本课程的目标是向学员讲述车身设计的基本原理及步骤、以成功实例来说明这些步骤的有效性及如何同时满足多个设计要求。

The objective of the seminar is to transfer the basic principles of car body design and to demonstrate why and how current design solutions have been derived to fulfill the numerous requirements in car body design.

谁应该参加Who should attend?

车身设计、分析、试验方面的工程师; 项目经理; 想了解车身结构的相关人员

This 3 day seminar is aimed at car body engineers (design, analysis, testing, project management) working in the automotive industry.

课程内容:

Course Contents:

1.车身设计原理; 载荷工况; 一般设计原理; 车身要求的定义,

2.车身设计技术; 车身构造; 结构材料及特殊设计规则; 车身的制造过程; 车身部件间的连接技术,

3.成功案例中静态特性的开发过程; 主要结构件的开发过程; CAE技术的应有; 车身结构的静态特性; 连接件的有限元分析,

4.车身动态特性的测量; 车身部件尺寸对车身振动的影响; 整车的动态特性,

5.车身噪声的改良方法; 车身的噪声设计; 噪声的预测方法,

6.耐撞车身设计的实现; 能量吸收部件; 吸能车身结构; 安全系统; 行人保护; 事故处理,

7.优化在工程中的应用; 数学优化的概念; 逼近技术; 优化软件; 优化策略; 型函数; 拓扑的优化。
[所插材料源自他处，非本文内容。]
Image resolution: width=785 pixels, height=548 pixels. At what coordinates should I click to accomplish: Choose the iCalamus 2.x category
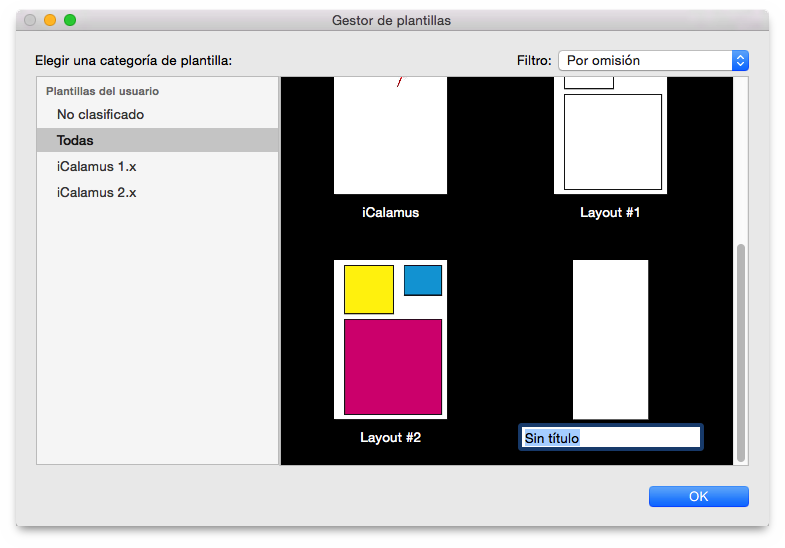(96, 193)
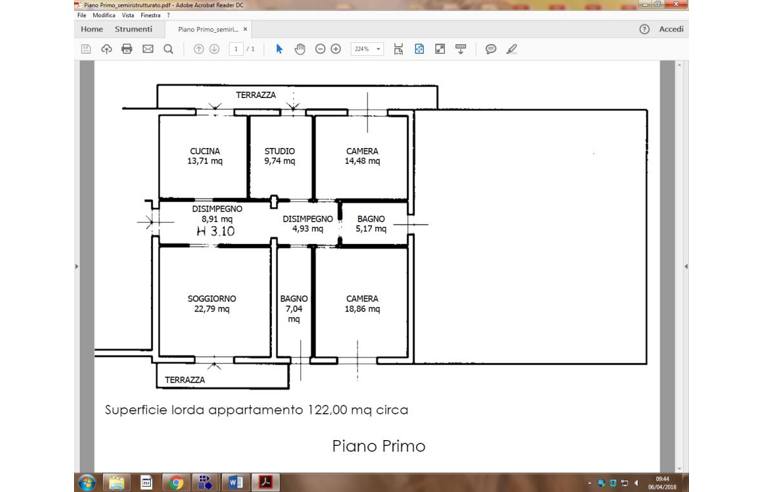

1.Car body design principals, Load assumptions, General design principles,  Definition of car body requirements.

2.Technologies in car body design, Car body architecture, Structural materials and special design rules, Manufacturing methods, Joining techniques.

3.Development process described at the example of the improvement of static properties, Principal structure of the development process, CAE-compatible CAD, Finite Element modeling of a car body, Static behavior of the car body structure, Finite Element Analysis of joints.

4.Measures for improved dynamic behavior, Part dimensioning taking into account vehicle vibrations, Dynamic analysis of full vehicles.

5.Measures for improved acoustic behavior, Acoustic design of a car body, Simulation methods.

6.Realization of safety measures, Energy absorption elements, Vehicle car bodies, Safety systems, Pedestrian protection, Post crash.

7.Use of optimization methods in industrial applications, Introduction into mathematical optimization, Approximation techniques, Optimization software, Optimization strategies Shape optimization, Topology optimization.